Biography: Tamara Lah Turnsek

Abstract

Tumour heterogeneity may be an additional reason for ineffective therapy, due the cooperation between stromal cells in the microenvironment and various subtypes of tumor cells. Previously, we addressed the molecular cross-talk in the most lethal of brain cancers, glioblastoma (GBM) cells and infiltrated mesenchymal stem cells, resulting in phenotypic alteration of GBM using transcriptomics-proteomics analyses. Here, we examined GBM U87, U251 and U373 cell lines as in vitro model of Intra-tumoral heterogeneity. First, we revealed so far unknown fact that U87 and U373 are two different GBM subtypes with the neural and mesenchymal transcriptomic fingerprints, respectively. When in co-cultures, the impact of their paracrine cross talk resulted in alteration in their stability, proliferation, invasion and resistance to temozolomide.

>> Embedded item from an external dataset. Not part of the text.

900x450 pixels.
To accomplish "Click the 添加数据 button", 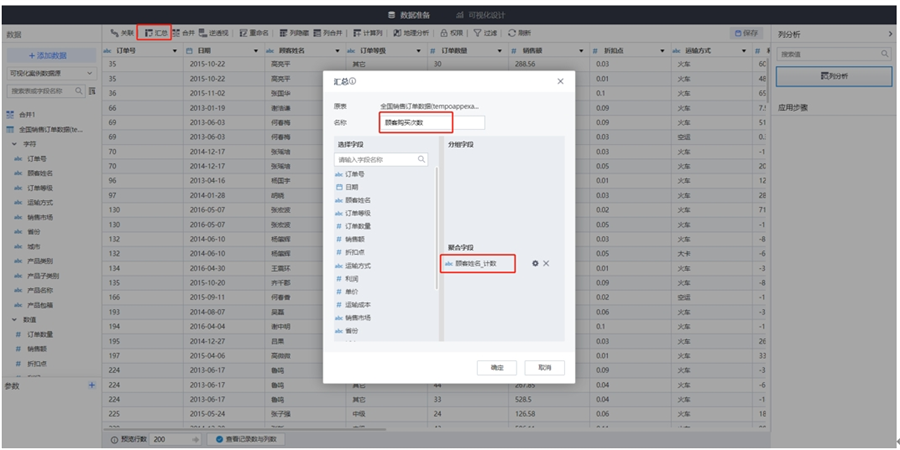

U87 cell conditioned medium lowered the genomic stability of U373 and U251 cells, without affecting cell proliferation. In contrast, exposure of U87 cells to U373 and U251 medium, increased genomic stability, decreased proliferation and increased invasion of U87. This was due to a defined set of secreted cytokines, associated with altered expression of 264 genes in U87 cells, playing a role in proliferation, inflammation, migration and adhesion. In U373 cells, 221 altered genes were linked also to apoptosis, cell cycle and differentiation. Noteworthy, direct and indirect co-culturing of U87 and U373 cells showed mutually opposite effects on temozolomide resistance. In conclusion, transcriptional analyses of distinct GBM cell interactions provides better understanding of GBM heterogeneity and the basis for a more informed glioma treatment.